[Start of section]

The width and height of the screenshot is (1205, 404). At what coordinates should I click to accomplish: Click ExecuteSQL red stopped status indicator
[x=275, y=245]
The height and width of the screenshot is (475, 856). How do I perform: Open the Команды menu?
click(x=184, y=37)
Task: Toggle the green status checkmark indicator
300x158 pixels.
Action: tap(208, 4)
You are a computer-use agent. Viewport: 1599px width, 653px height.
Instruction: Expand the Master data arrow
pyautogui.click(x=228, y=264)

[End of section]
[Start of section]

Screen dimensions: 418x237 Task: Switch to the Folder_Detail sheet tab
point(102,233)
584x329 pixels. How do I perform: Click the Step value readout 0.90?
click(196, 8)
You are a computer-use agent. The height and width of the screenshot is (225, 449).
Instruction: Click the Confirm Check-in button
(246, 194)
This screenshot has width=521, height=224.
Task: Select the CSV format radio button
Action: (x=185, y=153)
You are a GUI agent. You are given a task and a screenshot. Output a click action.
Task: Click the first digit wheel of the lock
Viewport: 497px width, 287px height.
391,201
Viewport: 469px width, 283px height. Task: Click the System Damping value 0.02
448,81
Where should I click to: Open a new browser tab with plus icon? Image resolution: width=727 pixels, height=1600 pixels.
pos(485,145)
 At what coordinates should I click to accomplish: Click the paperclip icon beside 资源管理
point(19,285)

[End of section]
[Start of section]

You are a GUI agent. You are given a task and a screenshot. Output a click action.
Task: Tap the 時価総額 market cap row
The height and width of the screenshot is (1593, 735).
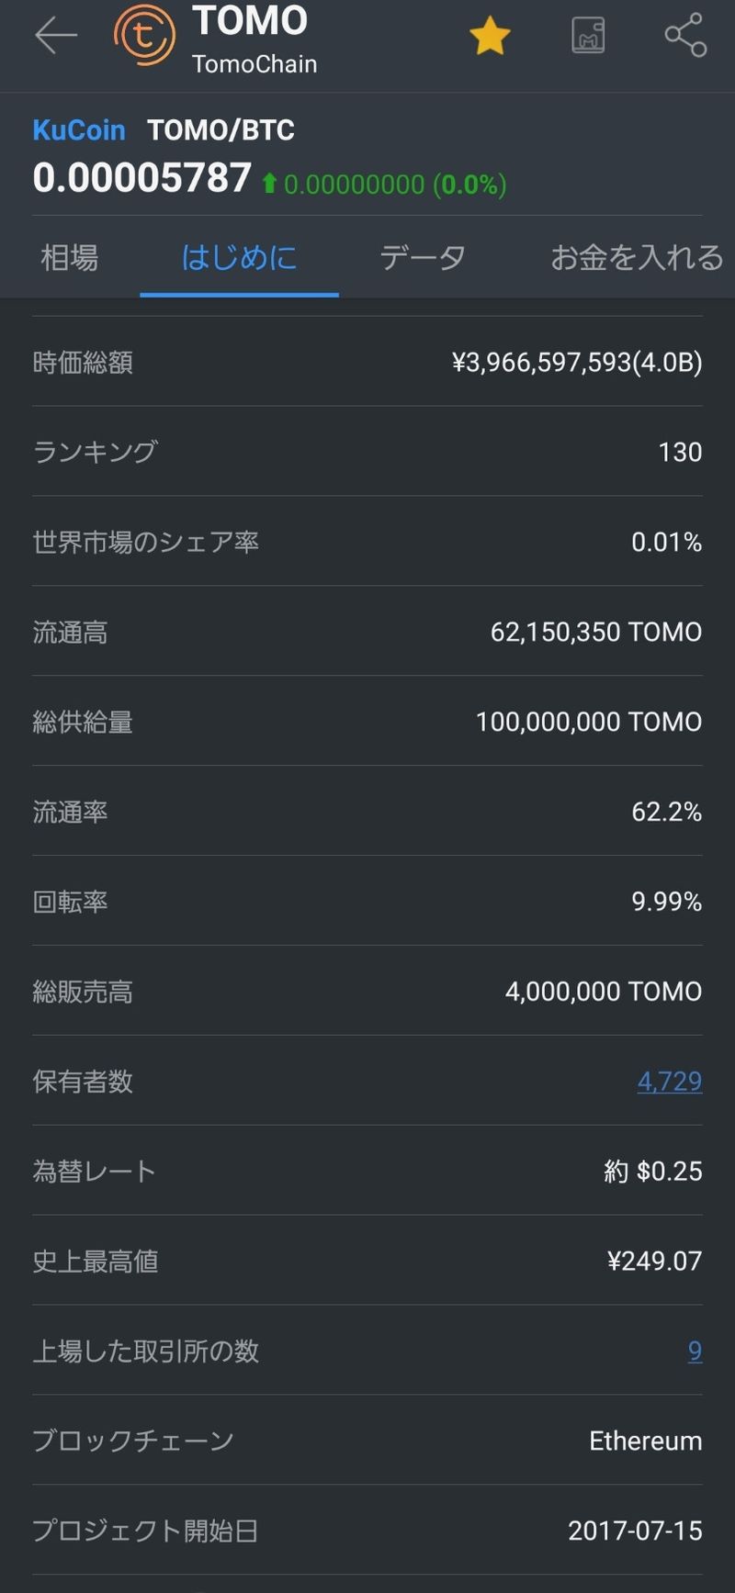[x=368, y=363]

[End of section]

What the exercise asks:
If a line in the records above contains the string "agent", copy that line out.

Completed task:
You are a computer-use agent. Viewport: 1599px width, 653px height.
You are a computer-use agent. The height and width of the screenshot is (225, 449).
You are a GUI agent. You are given a task and a screenshot. Output a click action.
You are a GUI agent. You are given a task and a screenshot. Output a click action.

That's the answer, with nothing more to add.